InputOutput Data Formats
Java I/O
Big-endian and little-endian
Big-endian data stores the bytes that make up an integer starting with the most significant byte and counting down to the least-significant byte.
Little-endian architectures store the least-significant byte first with the most-significant byte coming last.
In a big-endian decimal system (as opposed to a big-endian binary system like computers use) the number 12 means (1 * 10) + (2 * 1). In a little-endian system, 12 means (1 * 1) + (2 * 10), or 21.
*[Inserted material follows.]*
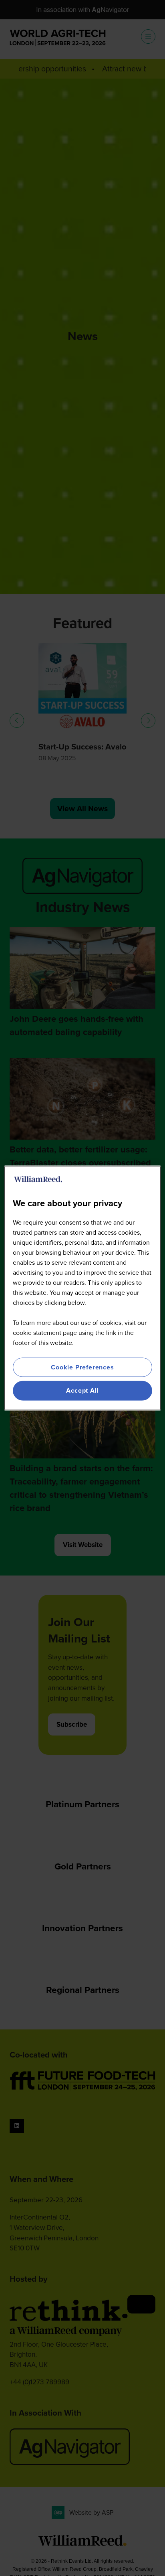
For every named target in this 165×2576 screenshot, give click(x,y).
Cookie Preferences (82, 1367)
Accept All (82, 1390)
Big-endian format is used in the Java Virtual Machine and in almost every modern CPU except Intel's X86 family.
IEEE-754
IEEE-754 is an international standard for the representation of single- and double- precision floating point numbers. It is used by many modern computer architectures, especially ones aimed at engineering and scientific markets.
Again the notable exception is the Intel X86 family. In fact, Microsoft has complained about the requirement of IEEE-754 math in Java. It makes Java slower on X86 Windows than it could be because floating point arithmetic
has to be emulated in software rather than sent directly to the FPU.
UTF-8
UTF-8 is a compressed form of Unicode that uses only one byte for the ASCII characters, two bytes for the most common non-ASCII Unicode characters, and three bytes for the less-common Unicode characters.
In practice, UTF-8 is much more space-efficient than pure Unicode, especially when working with English text.